Immunization Awareness: Centers For Disease Control
Info For: Pregnancy · Babies/Toddlers · Children · Teens · Adults
Source: NJ Dept. of Health
National Immunization Awareness Month is an annual observance in August to raise awareness about the important role vaccines play in preventing serious, sometimes deadly, diseases. All New Jersey residents encouraged to take this time to make sure their immunizations are up-to-date.
“In preparation for back-to-school, parents should speak with their health care providers to make sure their children are vaccinated,” health commissioner Cathleen Bennett said. “When children are not vaccinated, they are at increased risk for illness and can spread disease to others in their play groups, child care centers, classrooms and communities.”

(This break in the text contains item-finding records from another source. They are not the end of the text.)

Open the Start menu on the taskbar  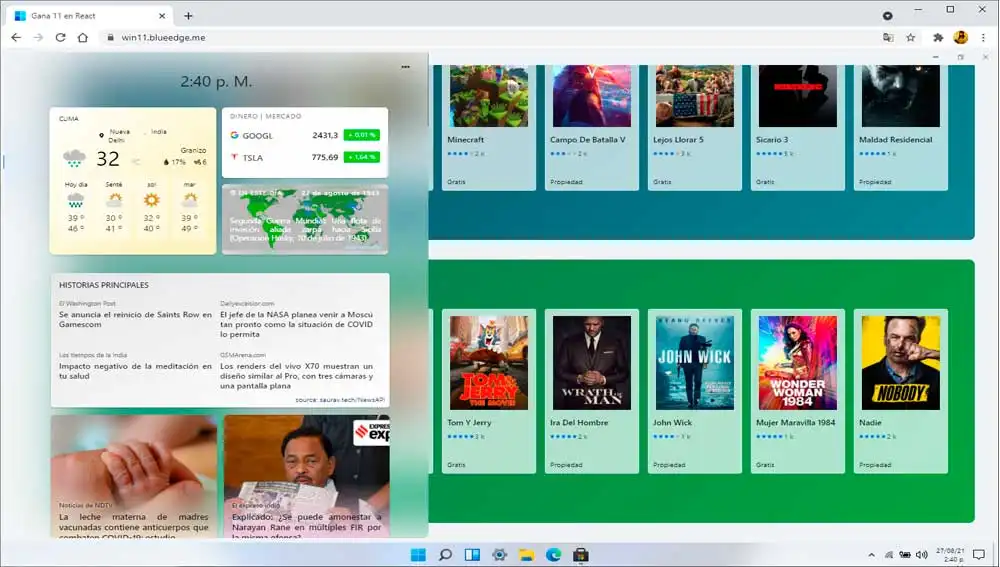click(x=418, y=555)
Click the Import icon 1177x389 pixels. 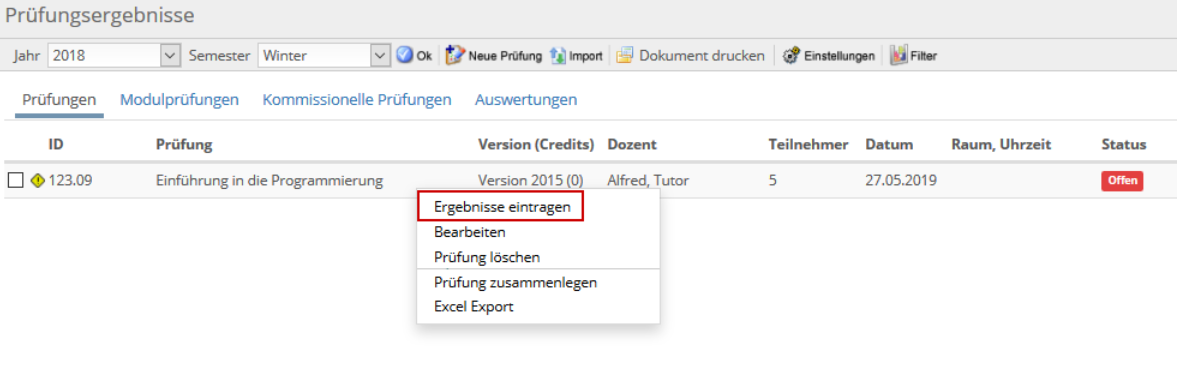click(558, 56)
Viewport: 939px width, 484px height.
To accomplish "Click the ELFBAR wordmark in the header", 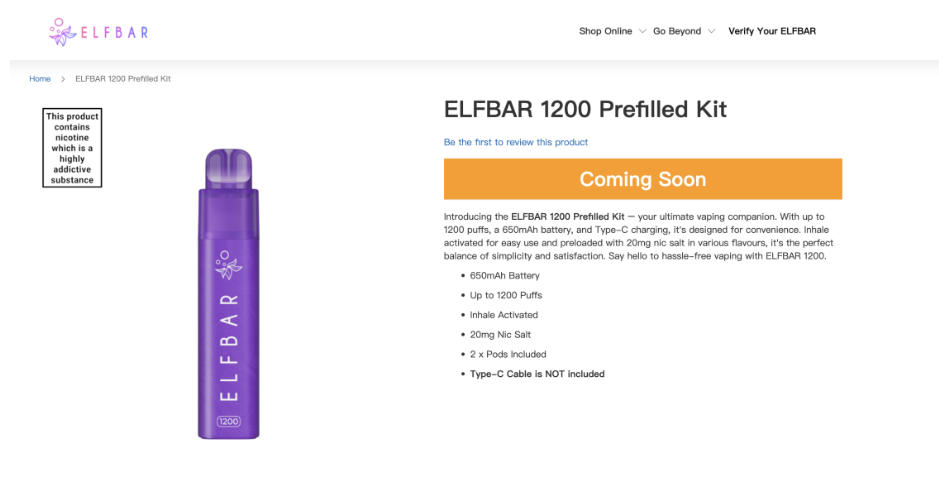I will coord(114,32).
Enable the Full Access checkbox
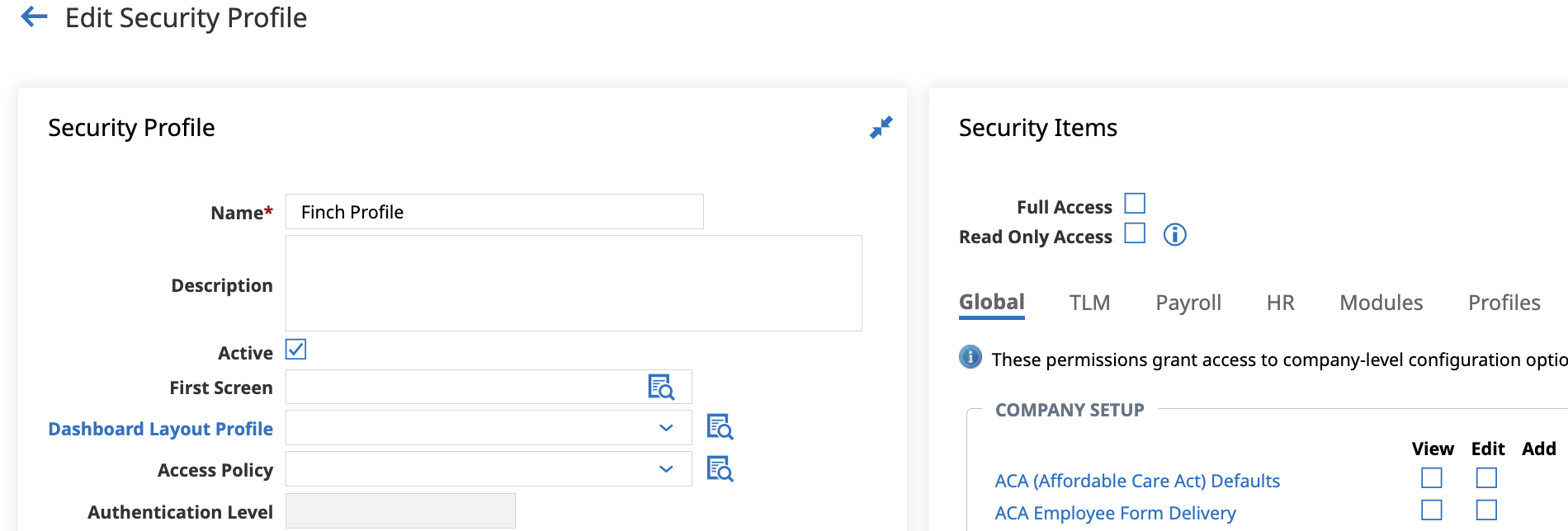The height and width of the screenshot is (531, 1568). [x=1135, y=203]
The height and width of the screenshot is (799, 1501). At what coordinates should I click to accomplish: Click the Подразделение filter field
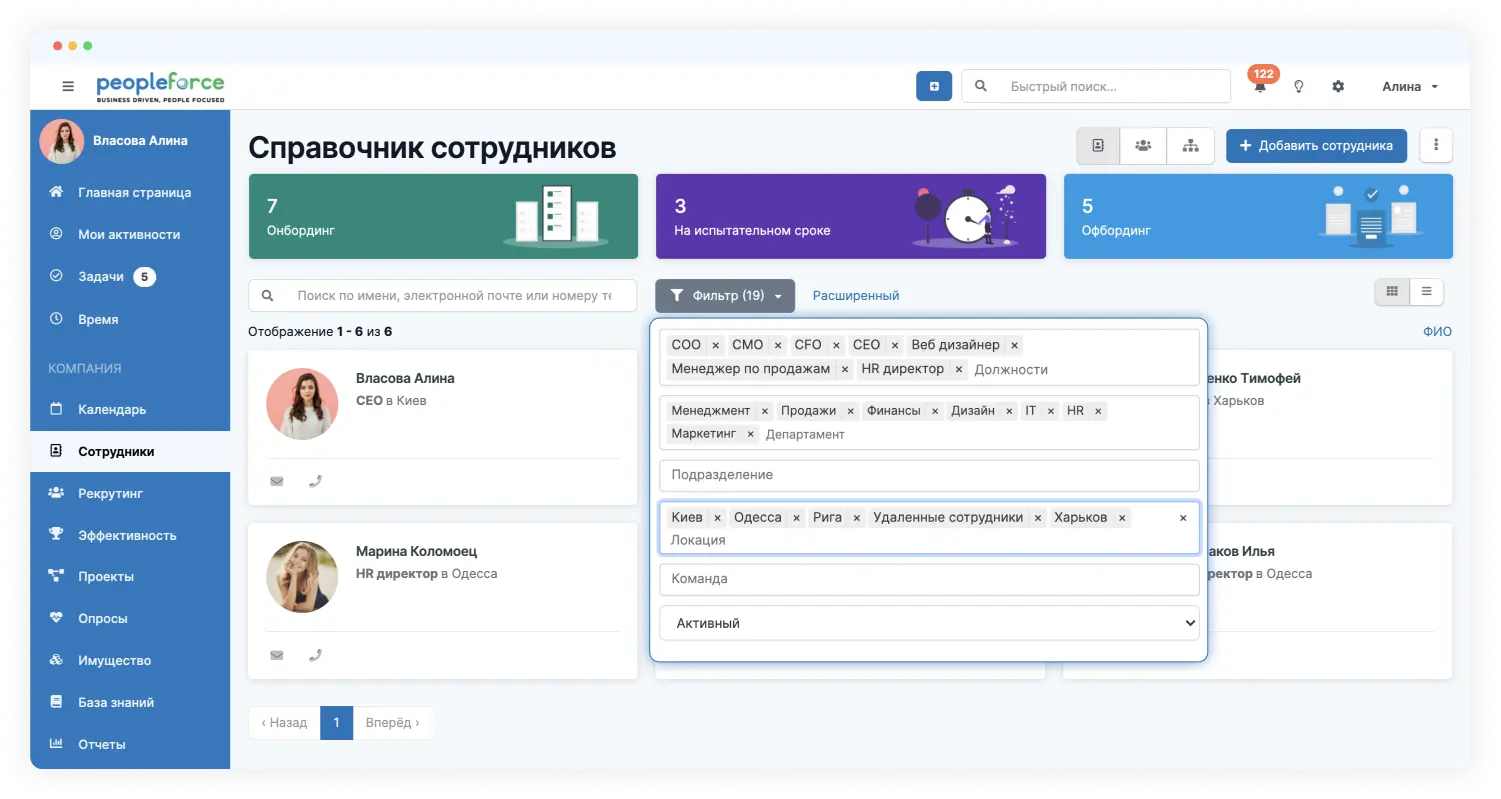pyautogui.click(x=928, y=475)
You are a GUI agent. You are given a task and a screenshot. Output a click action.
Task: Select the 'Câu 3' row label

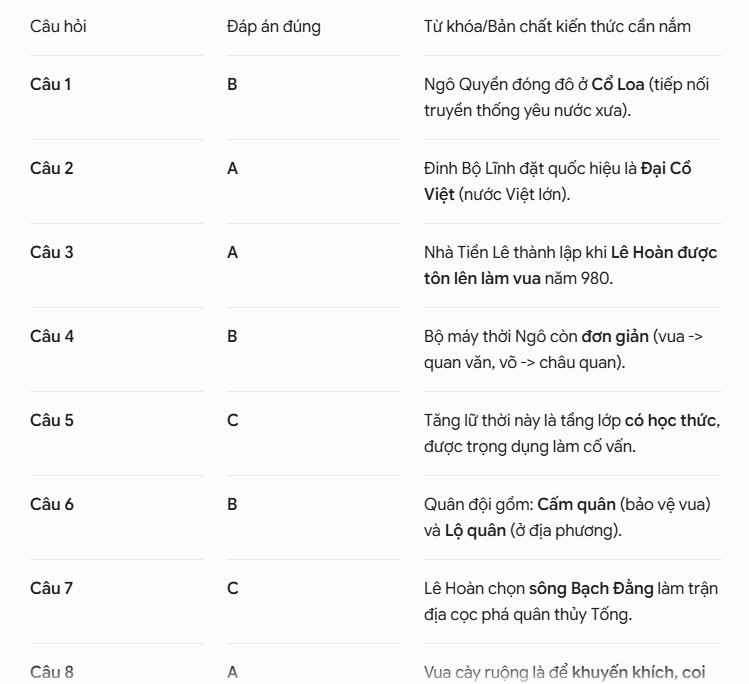(x=52, y=253)

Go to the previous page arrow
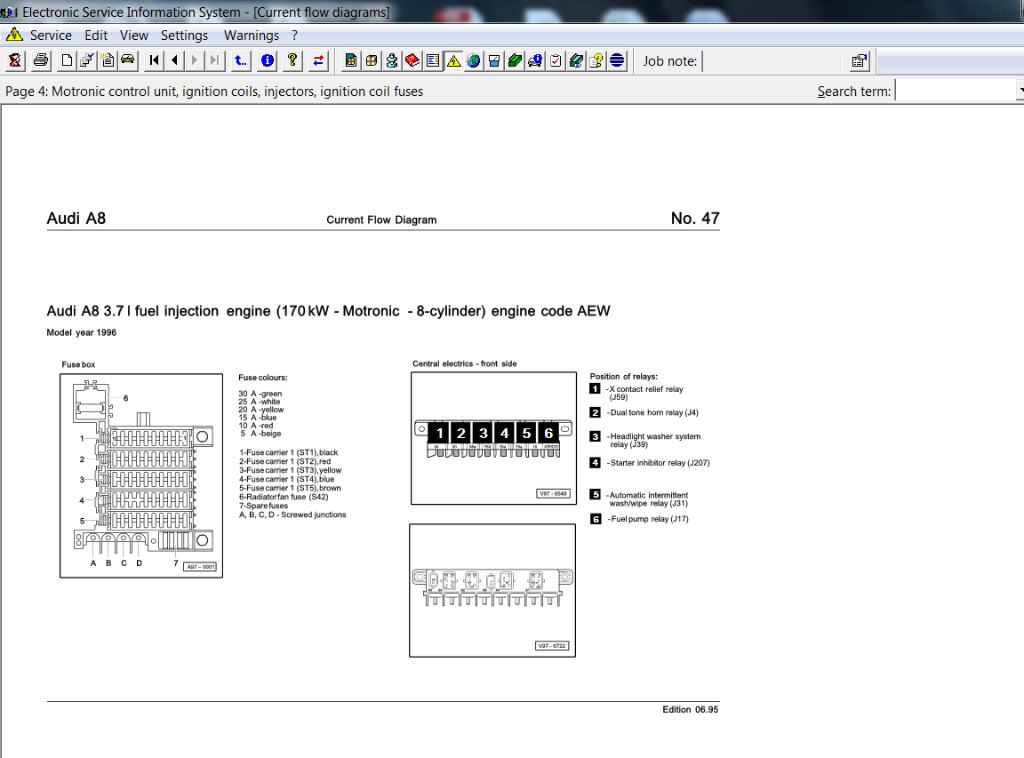click(x=174, y=61)
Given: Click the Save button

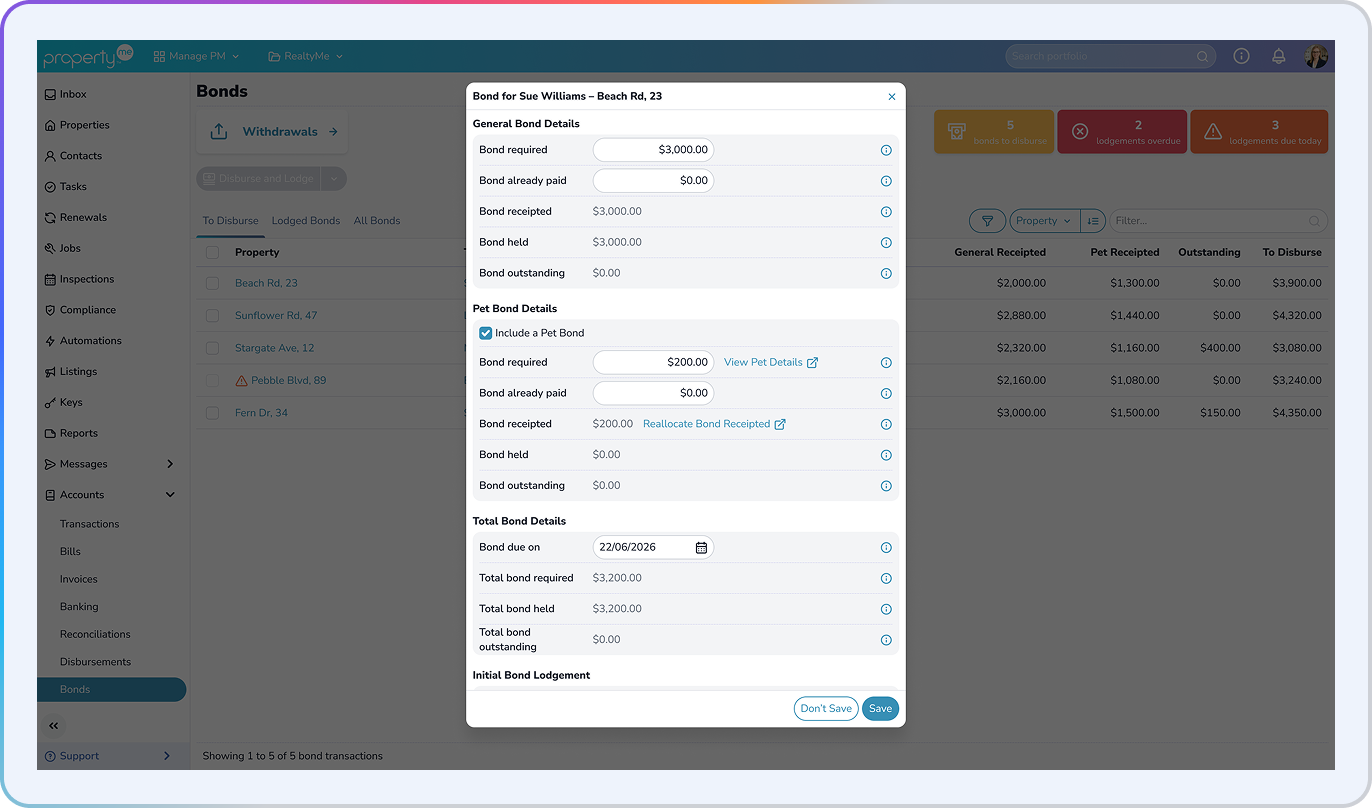Looking at the screenshot, I should click(x=880, y=709).
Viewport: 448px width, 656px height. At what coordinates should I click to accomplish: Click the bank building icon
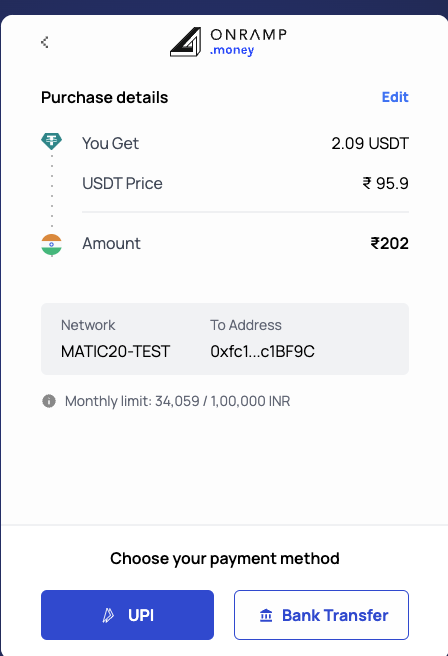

Childhood vaccines protect against 14 serious diseases by the age of two. Vaccines protect against diphtheria, tetanus and pertussis (whooping cough), polio, measles, mumps and rubella (MMR), Haemophilus influenzae type b (Hib), hepatitis B, varicella (chickenpox), and pneumococcal disease. New Jersey has reached the Healthy People 2020 target for polio, MMR, hepatitis B and varicella immunizations. It is also recommended that children get vaccinated against rotavirus and hepatitis A, and that everyone six months of age and older annually receive the flu vaccine.
As children grow older, they are at increased risk for meningococcal disease and infections that can lead to human papillomavirus (HPV)-related cancers. Additionally, some of the childhood vaccines wear off over time, so preteens and teens need booster shots to help stay protected from serious diseases like tetanus, diphtheria, and pertussis. The Centers for Disease Control and Prevention (CDC) recommends children who are 11 to 12 years of age receive the tetanus, diphtheria, pertussis (Tdap), meningococcal conjugate (MenACWY), and human papillomavirus (HPV) vaccines to protect them during adolescence.
Immunizations are not just for kids. Every adult should get the Tdap vaccine once. Women should receive the vaccine during each pregnancy to protect their babies against whooping cough. Adults should receive a Td booster shot every 10 years. Tdap may be given as one of these boosters if the individual has not already gotten a dose.
Adults 60 years of age and older are recommended to receive the shingles vaccine. There are two different vaccines that are recommended to help protect older adults against pneumococcal disease. Some adults younger than 65 years with certain high risk conditions are also recommended to receive pneumococcal vaccinations. Adults may need other vaccines – such as hepatitis A, hepatitis B and HPV – depending on their age, occupation, travel, medical conditions and vaccinations they have already received or other considerations.
In recognition of National Immunization Awareness Month, the NJ Department of Health encourages health professionals to organize and participate in activities that promote the importance of immunizations.
The New Jersey Immunization Network (NJIN) represents 180 organizations co-founded and led by the New Jersey American Academy of Pediatrics (NJAAP) and the New Jersey Academy of Family Physicians (NJAFP). Its mission is to protect the health of all individuals through timely, age-appropriate immunization against vaccine-preventable diseases by educating the public, healthcare professionals, and policy makers about vaccine safety and benefits.